Another benefit to this automation is the ability to allow all users across the organization access to the Amazon Business store to source for their unique needs without having to search through individual supplier catalogs. The USO is also leveraging Approval Workflows, an Amazon Business feature that allows administrators to create, and quickly scale purchasing workflows that fit their organizational structure. Currently, there are approximately 300 users with this feature and it’s helping center directors around the world review and approve spending, reducing the workload on the main office.

“Things like approving invoices and reconciling receipts for expenses used to take five to seven days, and now it takes two. What used to be a manual process that took up much of our time is now almost entirely automated. This reduces processing times and allows us to provide autonomy to center directors to get what they need more quickly and efficiently."

— Rick Quaintance, Senior Director of Procurement and Contracts Management, USO

“Anyone who wants access to Amazon Business can have it,” said Stockov. “What we’ve done is allow each center director to manage their own regional budgets, and all purchases go to the center director to review and approve. So for example we have ten centers in Southwest Asia, and have identified ten approvers, creating a self-service model for our centers,” she said.

 

Beyond improved operations from automation, the USO is also benefitting from the ability to get fast, free delivery in the locations that Amazon Business services today, with Business Prime. According to Stockov, supplies that used to take from two to five weeks to get from other suppliers, now, in many cases, arrive in two days, without incurring shipping costs. With these savings, the USO is able to source the supplies needed for service members and families. “The fast, free shipping that we’re getting with Business Prime has been huge,” said Stockov.

 

“Our centers are not only buying supplies for the wellbeing of the military and their families, but also for entertainment needs such as children’s games, TVs, and books,” said Stockov. “A huge effort for us is for the Bob Hope Legacy Reading Program—a partnership between The Bob Hope Legacy and the USO—that makes it possible for military kids to add books to their library, and their loved one stationed overseas can walk into any center, record themselves reading the book, and share this story time with their children back home,” said Stockov.

“What we’ve done is allow each center director to manage their own regional budgets, and all purchases go to the center director to review and approve. So for example we have ten centers in Southwest Asia, and have identified ten approvers, creating a self-service model for our centers."

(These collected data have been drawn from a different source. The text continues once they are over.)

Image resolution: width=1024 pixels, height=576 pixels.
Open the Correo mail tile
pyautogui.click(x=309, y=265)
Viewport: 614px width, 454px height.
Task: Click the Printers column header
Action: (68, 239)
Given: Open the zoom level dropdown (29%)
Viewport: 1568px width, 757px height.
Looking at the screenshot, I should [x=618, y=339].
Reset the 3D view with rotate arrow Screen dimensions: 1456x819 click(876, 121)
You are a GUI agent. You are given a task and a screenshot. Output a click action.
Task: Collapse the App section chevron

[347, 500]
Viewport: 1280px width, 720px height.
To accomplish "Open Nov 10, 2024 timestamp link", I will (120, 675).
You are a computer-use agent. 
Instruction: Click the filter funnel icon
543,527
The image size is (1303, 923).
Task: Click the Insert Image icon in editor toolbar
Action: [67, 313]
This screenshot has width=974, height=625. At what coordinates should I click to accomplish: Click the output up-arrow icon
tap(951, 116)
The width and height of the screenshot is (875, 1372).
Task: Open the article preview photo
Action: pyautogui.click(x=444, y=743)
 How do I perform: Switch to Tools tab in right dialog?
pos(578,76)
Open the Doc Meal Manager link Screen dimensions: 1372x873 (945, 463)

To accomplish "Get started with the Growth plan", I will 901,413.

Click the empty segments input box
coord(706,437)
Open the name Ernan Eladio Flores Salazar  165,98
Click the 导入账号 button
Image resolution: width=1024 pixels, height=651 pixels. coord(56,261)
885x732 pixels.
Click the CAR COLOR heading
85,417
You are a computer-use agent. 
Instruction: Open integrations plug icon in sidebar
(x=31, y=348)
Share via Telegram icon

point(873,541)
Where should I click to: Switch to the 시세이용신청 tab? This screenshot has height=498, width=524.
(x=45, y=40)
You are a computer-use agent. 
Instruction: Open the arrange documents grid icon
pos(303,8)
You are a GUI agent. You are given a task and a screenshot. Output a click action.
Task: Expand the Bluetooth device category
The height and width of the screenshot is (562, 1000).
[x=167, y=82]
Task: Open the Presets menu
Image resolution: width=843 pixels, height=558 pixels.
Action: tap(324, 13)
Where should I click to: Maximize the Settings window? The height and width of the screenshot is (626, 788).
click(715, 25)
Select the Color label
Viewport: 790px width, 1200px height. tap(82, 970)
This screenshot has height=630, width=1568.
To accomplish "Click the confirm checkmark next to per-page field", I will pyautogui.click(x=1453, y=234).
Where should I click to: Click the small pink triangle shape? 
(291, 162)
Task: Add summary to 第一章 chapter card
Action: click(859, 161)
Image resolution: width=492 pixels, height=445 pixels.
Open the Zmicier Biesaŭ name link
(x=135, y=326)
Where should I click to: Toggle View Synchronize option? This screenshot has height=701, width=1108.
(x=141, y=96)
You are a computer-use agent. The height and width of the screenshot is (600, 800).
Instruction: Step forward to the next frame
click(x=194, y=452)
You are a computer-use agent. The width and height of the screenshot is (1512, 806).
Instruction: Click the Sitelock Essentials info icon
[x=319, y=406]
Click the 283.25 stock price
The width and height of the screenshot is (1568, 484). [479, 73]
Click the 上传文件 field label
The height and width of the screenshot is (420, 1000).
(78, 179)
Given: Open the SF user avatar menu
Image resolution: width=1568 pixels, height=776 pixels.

— Tina Stockov, Procurement Manager, USO

Amazon Business helps nonprofit organizations of any size

Staying agile and flexible helps nonprofits respond to changing community needs. Every dollar spent at a nonprofit represents a choice between funding staff, operations, or programs. In the US, Amazon Business serves 75 thousand nonprofits including the 30 largest charities, 28 thousand faith-based organizations, and global operations like the USO. From the Amazon Tax Exempt Purchasing Program, to Workflow Approvals, and advanced analytics, Amazon has built features to increase collaboration with the needs of nonprofit organization in mind.

 

For the USO’s procurement team, their ultimate goal is to foster collaboration across the organization. As in many large organizations, departments look to find ways to work together more efficiently. Procurement leaders like Quaintance and Stockov believe it’s essential to make it easier for teams to perform their functions together, given their reliance on each other.

 

“By automating processes to work cross-functionally between procurement, finance, and our centers around the world—making things work more efficiently—it's saving us time and money that can be reinvested back into programs and services for those we’re serving. That’s the mark I want to leave on the USO that will continue to last into the future,” said Quaintance.